(Beginning of INPUT MATERIAL)
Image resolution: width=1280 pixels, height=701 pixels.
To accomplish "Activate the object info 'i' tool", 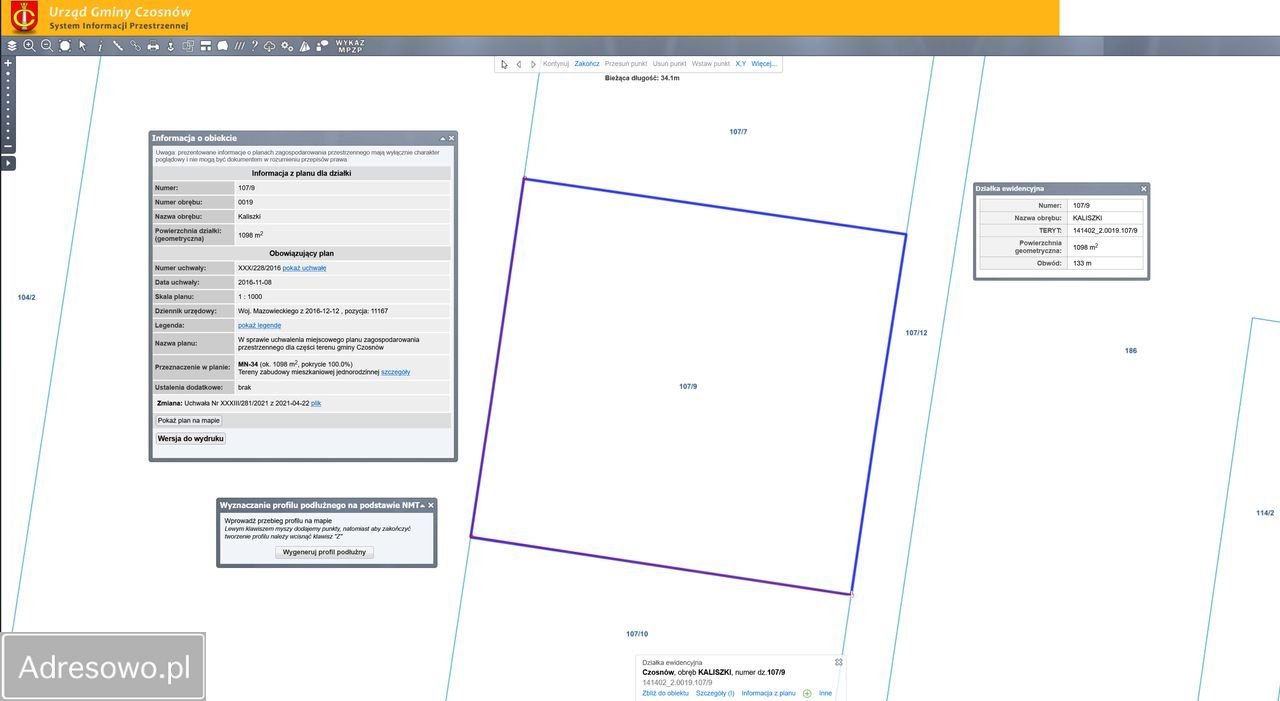I will point(100,46).
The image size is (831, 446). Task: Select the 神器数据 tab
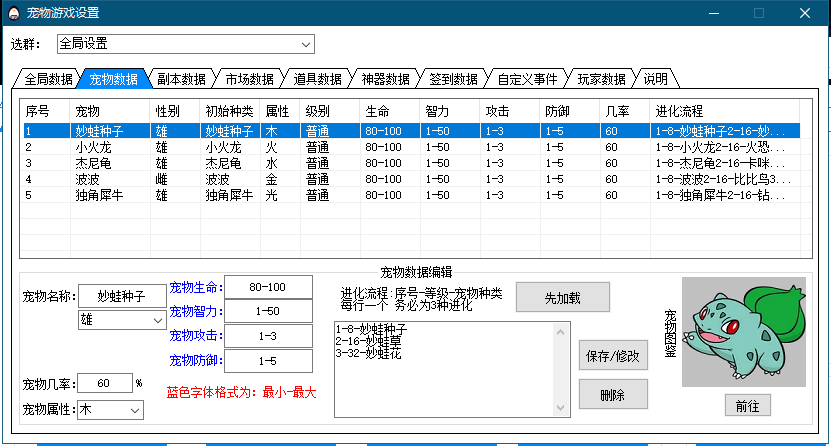pyautogui.click(x=385, y=79)
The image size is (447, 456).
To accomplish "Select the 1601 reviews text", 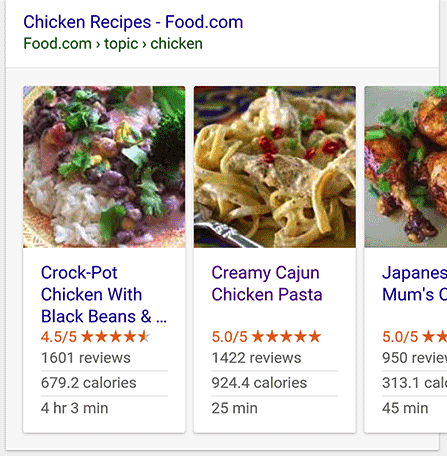I will point(86,358).
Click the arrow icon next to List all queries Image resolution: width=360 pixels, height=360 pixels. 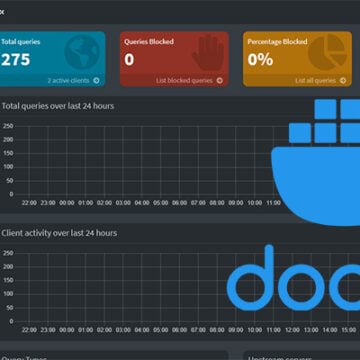pos(343,80)
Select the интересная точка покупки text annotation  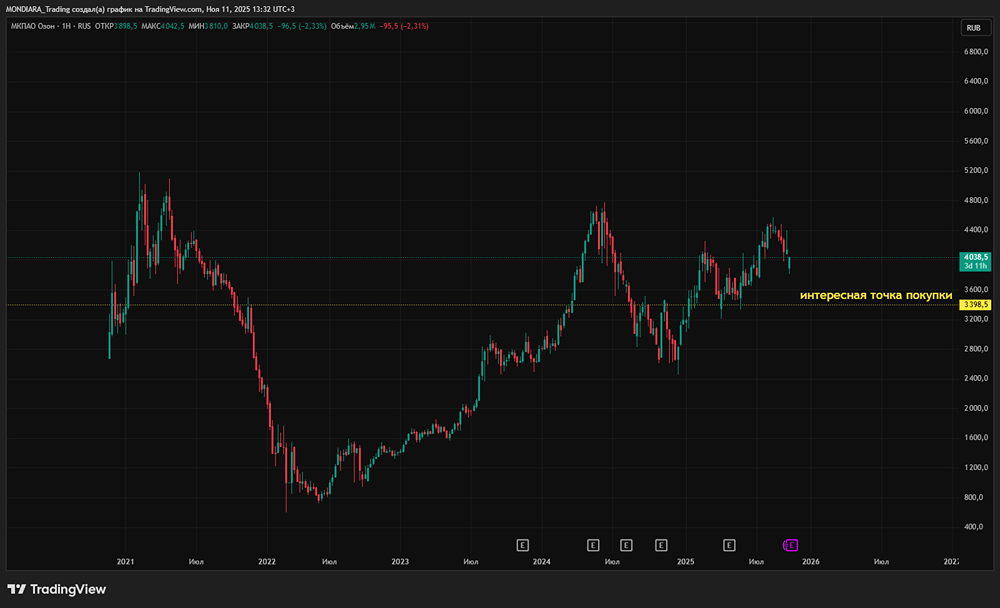pyautogui.click(x=875, y=295)
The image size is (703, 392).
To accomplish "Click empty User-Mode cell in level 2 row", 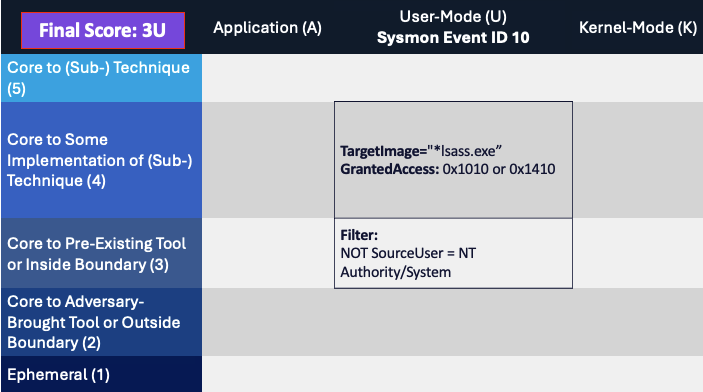I will (x=453, y=322).
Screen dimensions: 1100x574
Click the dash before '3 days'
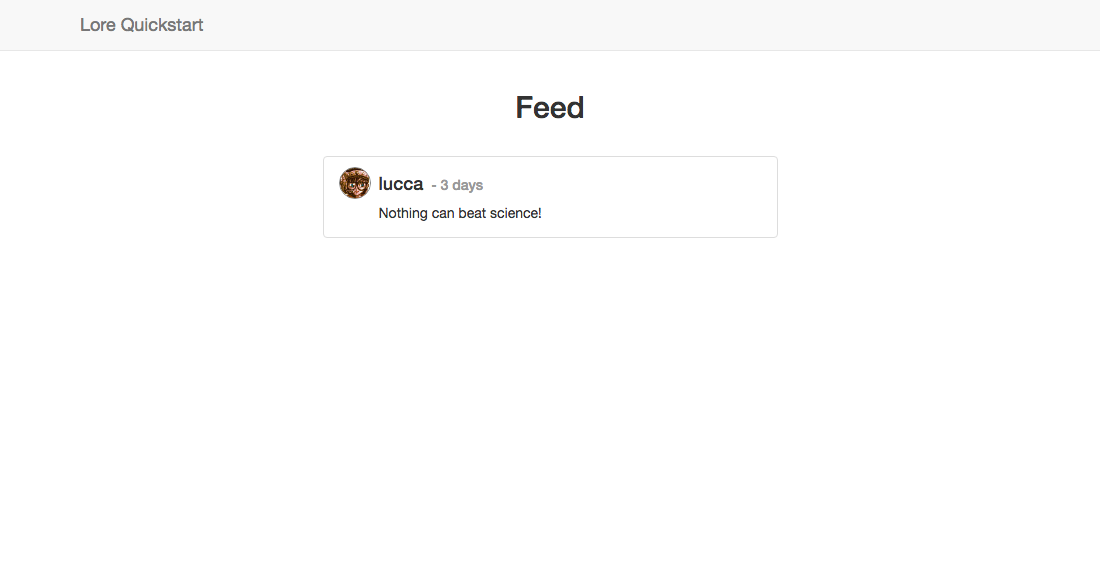(x=434, y=186)
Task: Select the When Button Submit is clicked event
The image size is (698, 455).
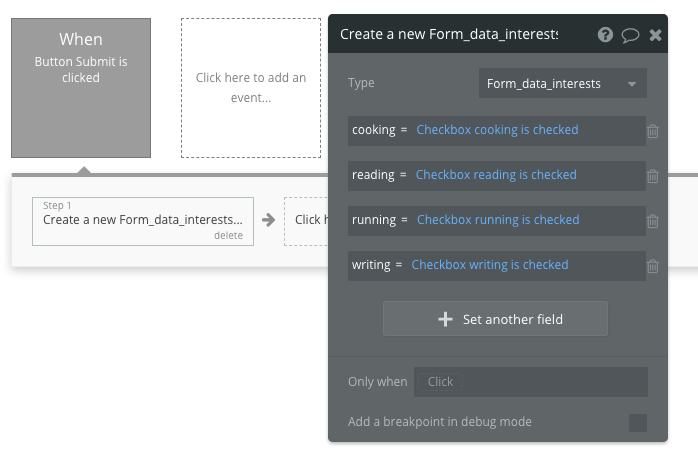Action: (x=81, y=88)
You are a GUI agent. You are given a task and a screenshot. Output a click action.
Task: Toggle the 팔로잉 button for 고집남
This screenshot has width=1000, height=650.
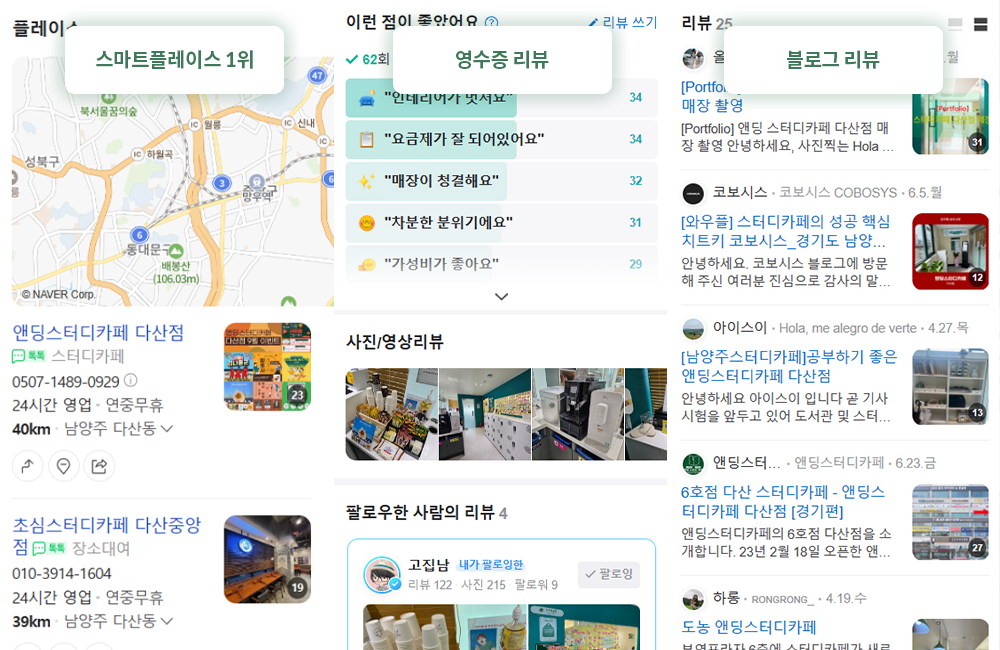click(x=609, y=574)
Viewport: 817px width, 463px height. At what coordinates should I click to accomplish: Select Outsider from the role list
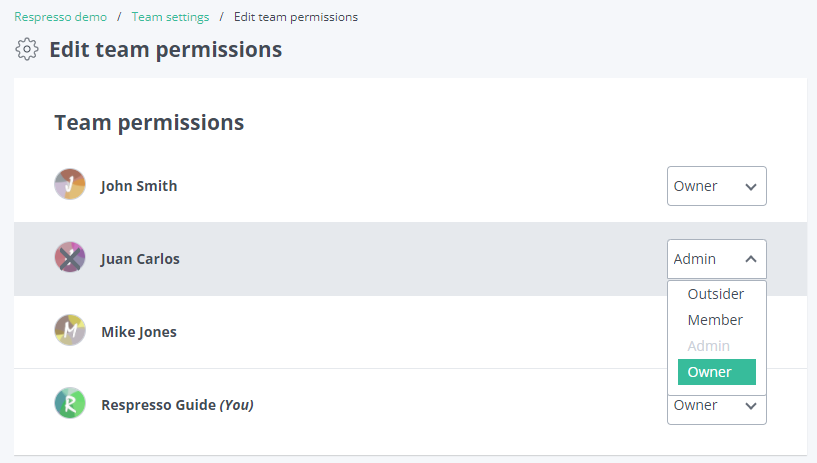[x=716, y=294]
(End of INPUT MATERIAL)
The lines from the one containing "This screenshot has width=1000, height=650." through the last line of the records are what you should copy, word for word and nothing else, with pictures left out.

RESULT -
This screenshot has width=1000, height=650.
click(x=609, y=574)
Viewport: 817px width, 463px height. At what coordinates should I click to accomplish: Select Outsider from the role list
[x=716, y=294]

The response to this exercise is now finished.